/bitflip

Tools for detecting bit flips (soft errors) in machine RAM. Designed for long-term background testing with low CPU overhead.

Primary LanguageC++

Bitflip Detection Tool

This program watches for changes to a configurable block of allocated memory. This can be used to measure the hardware's susceptibility to cosmic ray induced bit flips, or data corruption during suspend/resume.

At startup the program writes a 257-byte repeating pattern to memory, then slowly scans through watching for changes. It's designed to keep running for months or years, so it only checks 1 megabyte at a time between sleep statements, and uses less than 1% of one CPU core while running.

Build and Run

To build on a UNIX type system (with usleep):

make

To continually check a block of 1 gig = 1024 megs of RAM:

./bitflip 1024 &

Any errors are reported to /tmp/bitflip.log and stderr.

On a 64-bit system, this has been tested and will work with more than 4 gig buffers.
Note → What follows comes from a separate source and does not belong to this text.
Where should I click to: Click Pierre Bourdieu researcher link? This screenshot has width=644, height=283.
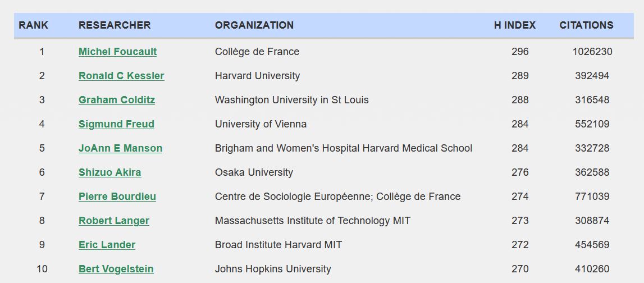pyautogui.click(x=117, y=197)
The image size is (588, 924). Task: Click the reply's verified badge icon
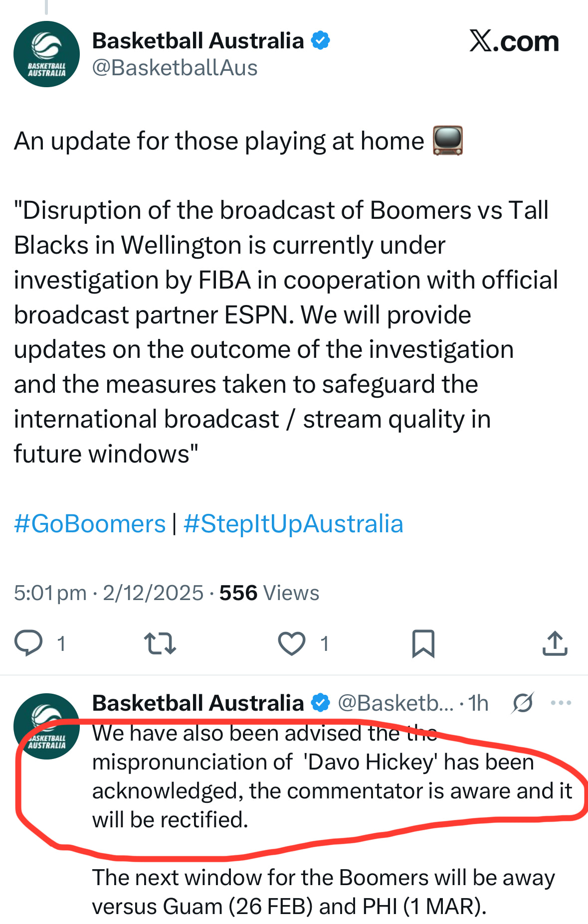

On a low-end system like a Raspberry Pi, you can adjust the usleep at the end of bitflip.cpp to reduce the CPU usage. usleep(1000*1000); uses 0.2% of one core of a Raspberry Pi 4.

Detected Errors

This program has successfully detected exactly one bit error so far, on a server in a 40GB buffer:

RAM MISMATCH DETECTED: Index 15923718329 should contain e6 actually had e2 (flip 04)
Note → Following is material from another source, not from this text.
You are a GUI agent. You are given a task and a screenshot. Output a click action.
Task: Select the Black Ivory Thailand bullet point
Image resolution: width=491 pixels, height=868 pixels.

This was a bitflip from 1 to 0. It took months for this to happen while watching 40GB of ram though, and has not repeated since.

I have been watching 2GB of a Raspberry Pi 4's RAM since September 2020 with no detected bit flips.

If the program detects any RAM mismatches for you, please mail the output and your brief hardware info to me at lawlor@alaska.edu because I'm curious about their statistics. (Particularly, the location, flip direction, and frequency of multi-bit errors.) If this program detects multiple errors per month something is gravely wrong with your system.